Penyelamatan perusahaan asuransi tersebut tentu membalikkan argumen selama ini bahwa institusi keuangan yang menimbulkan risiko sistemik dan mengganggu stabilitas sistem keuangan hanyalah sektor perbankan. Ternyata sektor asuransi pun bisa berlaku demikian. Bahkan, studi empiris Weiß dan Mühlnickel (2014) dan Bernal et. al (2014) memperlihatkan risiko sistemik yang ditimbulkan sektor asuransi lebih besar ketimbang perbankan. Lalu, mengapa bisa begitu?

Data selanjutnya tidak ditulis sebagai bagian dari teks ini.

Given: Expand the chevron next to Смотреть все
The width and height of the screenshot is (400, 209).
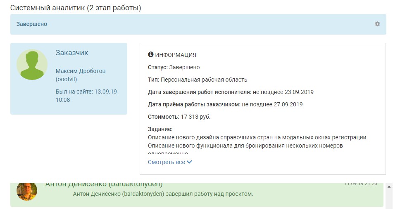Looking at the screenshot, I should [190, 162].
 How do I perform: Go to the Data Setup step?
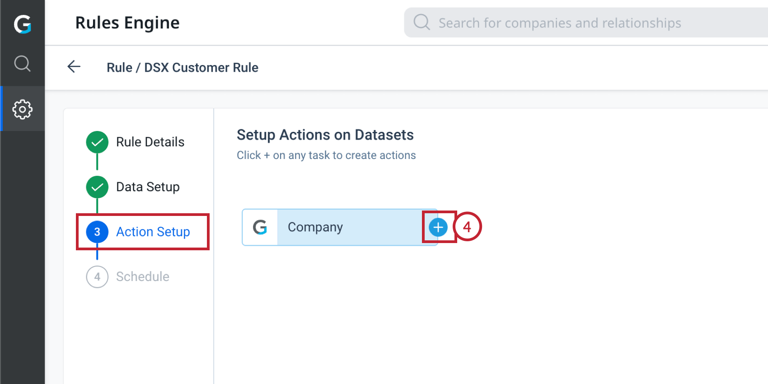tap(148, 187)
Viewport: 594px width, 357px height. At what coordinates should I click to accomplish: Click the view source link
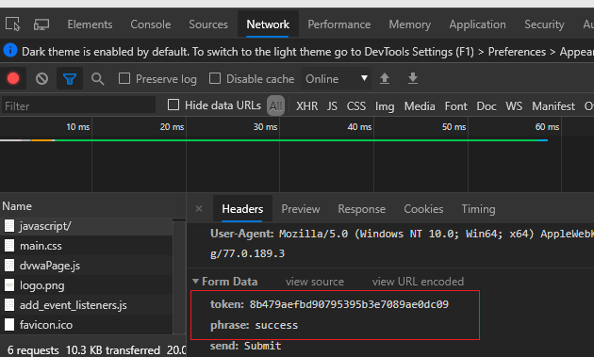point(315,282)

Ada beberapa faktor yang dapat menjelaskan mengapa industri asuransi berkontribusi terhadap risiko sistemik. Pertama, adanya perubahan perilaku (behavior) dari perusahaan asuransi. Saat ini, perusahaan asuransi mulai banyak melakukan kegiatan di luar kegiatan tradisionalnya (non-core and non-insurance activities). Kegiatan itu umumnya berisiko tinggi seperti credit derivatives dan financial guarantees. Perusahaan asuransi global seperti AIG, Hartford Financial Services Group (HSFG) atau Lincoln National banyak menawarkan produk asuransi yang diiringi investasi yang memberikan jaminan return (financial guarantees).

Tidak hanya itu, AIG juga diketahui sebagai penerbit Credit Default Swap (CDS) atas surat utang korporasi. Dan peran AIG inilah yang kemudian menyeretnya ke lubang krisis. Ini dikarenakan banyaknya klaim dari pembeli CDS akibat surat utang yang dijadikan underlying mengalami default, imbas dari krisis.

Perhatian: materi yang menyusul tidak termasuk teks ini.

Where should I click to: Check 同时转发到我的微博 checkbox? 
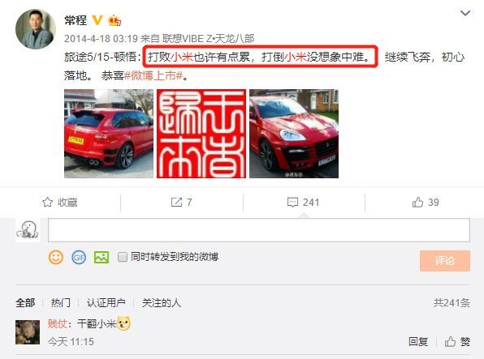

Perubahan perilaku itu juga membuat komposisi aset investasi mereka selain makin berisiko juga makin seragam (common exposures). Akibatnya, aset mereka menjadi terekspos volatilitas pasar (common shocks) dan semakin rentan terhadap perubahan variabel ekonomi makro. Mereka berpotensi mendapatkan kerugian yang besar bila terjadi gejolak di pasar keuangan.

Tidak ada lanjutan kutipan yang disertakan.